A physician, scientist and academic, he brought together experts across disciplines to focus on the economic, political and social causes of poor health, not just the biological factors.

Howard H. Hiatt, a physician, scientist and academic who reshaped the field of public health, steering it away from the narrow study of infectious diseases toward big-picture issues of fiscal and societal accountability in medicine, died on Saturday at his home in Cambridge, Mass. He was 98.

His son Jonathan Hiatt said the cause was pulmonary hypertension.

Harvard Public Health, a magazine published by the Harvard School of Public Health, where Dr. Hiatt was dean for 12 years, wrote in 2013 that Dr. Hiatt “made public health the conscience of medicine.”

Early in his seven-decade career, Dr. Hiatt worked in Paris with future Nobel Prize winners on the discovery of messenger RNA, a key element of cellular biology. He later visited the White House to urge President Ronald Reagan to end the nuclear arms buildup of the era, which Dr. Hiatt called “the final epidemic.”

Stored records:
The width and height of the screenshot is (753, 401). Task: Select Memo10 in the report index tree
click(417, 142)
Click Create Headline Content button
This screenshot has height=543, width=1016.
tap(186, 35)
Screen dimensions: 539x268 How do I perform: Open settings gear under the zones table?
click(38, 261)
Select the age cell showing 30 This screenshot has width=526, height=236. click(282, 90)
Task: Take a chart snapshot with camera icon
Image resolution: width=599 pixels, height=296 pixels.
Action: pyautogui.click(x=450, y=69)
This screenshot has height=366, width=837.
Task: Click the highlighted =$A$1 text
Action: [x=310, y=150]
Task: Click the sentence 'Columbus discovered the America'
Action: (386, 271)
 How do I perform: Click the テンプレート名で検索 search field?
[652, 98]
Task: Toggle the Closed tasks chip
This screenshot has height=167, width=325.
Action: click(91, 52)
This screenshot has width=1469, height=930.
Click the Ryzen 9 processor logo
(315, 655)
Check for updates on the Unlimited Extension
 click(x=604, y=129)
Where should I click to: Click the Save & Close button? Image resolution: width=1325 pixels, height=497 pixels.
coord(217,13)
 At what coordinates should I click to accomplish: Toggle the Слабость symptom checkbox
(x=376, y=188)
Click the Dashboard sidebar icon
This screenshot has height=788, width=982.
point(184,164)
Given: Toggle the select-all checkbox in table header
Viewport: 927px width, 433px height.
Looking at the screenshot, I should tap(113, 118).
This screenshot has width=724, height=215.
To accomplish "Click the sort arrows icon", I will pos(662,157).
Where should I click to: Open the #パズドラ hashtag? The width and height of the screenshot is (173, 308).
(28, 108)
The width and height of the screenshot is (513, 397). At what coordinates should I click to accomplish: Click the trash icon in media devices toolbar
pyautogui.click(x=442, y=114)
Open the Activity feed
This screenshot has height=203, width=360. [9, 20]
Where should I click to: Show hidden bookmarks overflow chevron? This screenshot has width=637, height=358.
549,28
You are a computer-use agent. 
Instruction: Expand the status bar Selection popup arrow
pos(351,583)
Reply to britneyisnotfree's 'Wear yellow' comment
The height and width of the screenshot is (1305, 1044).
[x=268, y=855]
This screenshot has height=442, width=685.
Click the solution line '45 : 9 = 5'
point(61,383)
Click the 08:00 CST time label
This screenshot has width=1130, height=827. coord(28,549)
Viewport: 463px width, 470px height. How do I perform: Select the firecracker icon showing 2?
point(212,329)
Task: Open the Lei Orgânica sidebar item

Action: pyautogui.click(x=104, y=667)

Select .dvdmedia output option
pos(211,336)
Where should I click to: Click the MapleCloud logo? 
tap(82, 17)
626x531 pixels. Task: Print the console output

**What to do:**
1. Quote the Howard Hiatt obituary word for word, starting at the words "A physician, scientist and academic, he" and stopping after the words "Mass. He was 98.".
2. Write a continuation of the obituary of Howard H. Hiatt, picking up after its final sentence.
This data was drawn from a separate source.

**Numbered responses:**
1.
A physician, scientist and academic, he brought together experts across disciplines to focus on the economic, political and social causes of poor health, not just the biological factors.

Howard H. Hiatt, a physician, scientist and academic who reshaped the field of public health, steering it away from the narrow study of infectious diseases toward big-picture issues of fiscal and societal accountability in medicine, died on Saturday at his home in Cambridge, Mass. He was 98.

2.
A Harvard-trained physician who held leadership posts at some of the country’s most prestigious hospitals, Dr. Hiatt was an outspoken critic of the inequities in American health care. He accused American medicine of having a bias toward expensive, high-tech treatments while excluding millions of people from basic care.

In a 1987 book, “America’s Health in the Balance: Choice or Chance?,” he argued for government-run universal health insurance, modeled on aspects of the systems in Britain, Canada and China. “I am particularly anxious to reach those who are so callous as to accept the prospect of two-class medicine in America,” he told The Toronto Star.

At the Harvard School of Public Health (now the Harvard T.H. Chan School of Public Health), where Dr. Hiatt was dean from 1972 to 1984, he brought experts together across disciplines, including biostatistics and health management, to focus on the economic, political and social causes of poor health, not just the biological factors.